A l’occasion des 18e JMJ, Journées mondiales de la jeunesse, le pape François est arrivé hier après-midi à Rio de Janeiro. Il a été accueilli à sa descente d'avion par Dilma Rousseff, présidente du Brésil, le plus grand pays catholique du monde en proie à des grandes manifestations sociales ces derniers temps.

Incident dans le parcours

Ayant refusé de monter dans l’une des berlines blindées habituelles dans ce type d’occasions, l’ancien archevêque de Buenos Aires avait choisi une petite Fiat «idea» pour se rendre au palais du gouverneur de l’Etat de Rio. Seulement, la personne qui menait le cortège s'est trompée de rue et a emprunté un circuit bondée de monde et de véhicules où le passage du Pape n'était pas prévu. La petite voiture s'est ainsi trouvée bloquée à plusieurs occasions, ce qui mettait la sécurité du Pape en danger puisque les badauds se précipitaient sur cette voiture basse pour voir et toucher le Pape… Finalement, pour le dernier kilomètre, il a accepté de monter dans un hélicoptère car les abords du palais où il se rendait étaient envahis par des manifestants.

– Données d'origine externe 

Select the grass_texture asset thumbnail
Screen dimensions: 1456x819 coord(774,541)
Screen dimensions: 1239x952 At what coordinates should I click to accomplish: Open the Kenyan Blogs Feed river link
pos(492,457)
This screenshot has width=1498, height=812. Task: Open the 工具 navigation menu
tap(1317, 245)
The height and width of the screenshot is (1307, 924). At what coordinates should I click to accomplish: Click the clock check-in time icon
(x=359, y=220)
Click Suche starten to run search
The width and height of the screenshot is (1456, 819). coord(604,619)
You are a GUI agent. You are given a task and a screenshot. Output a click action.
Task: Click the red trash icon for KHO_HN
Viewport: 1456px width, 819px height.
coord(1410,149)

L’avenir des jeunes au centre du discours

Lors de la cérémonie de bienvenue, le pape a déclaré : «Je suis venu rencontrer les jeunes venus de toutes les parties du monde, attirés par les bras grands ouverts du Christ Rédempteur (…) Le Christ a confiance en eux et leur confie l'avenir de sa propre mission : "Allez donc, faites des disciples !" ; allez au-delà de ce qui est humainement possible et suscitez un monde de frères».

Dans ce pays touché par de nombreuses inégalités et où les jeunes revendiquent de plus en plus de meilleures conditions de vie, le premier pape originaire des Amériques a invité à un dialogue sur l’avenir des jeunes : « Notre génération se révèlera à la hauteur de la promesse qui est en chaque jeune quand elle saura lui offrir un espace et lui assurer les conditions matérielles et spirituelles nécessaires à son épanouissement ».

Plus d'1,5 million de jeunes venant de 170 pays seront présents.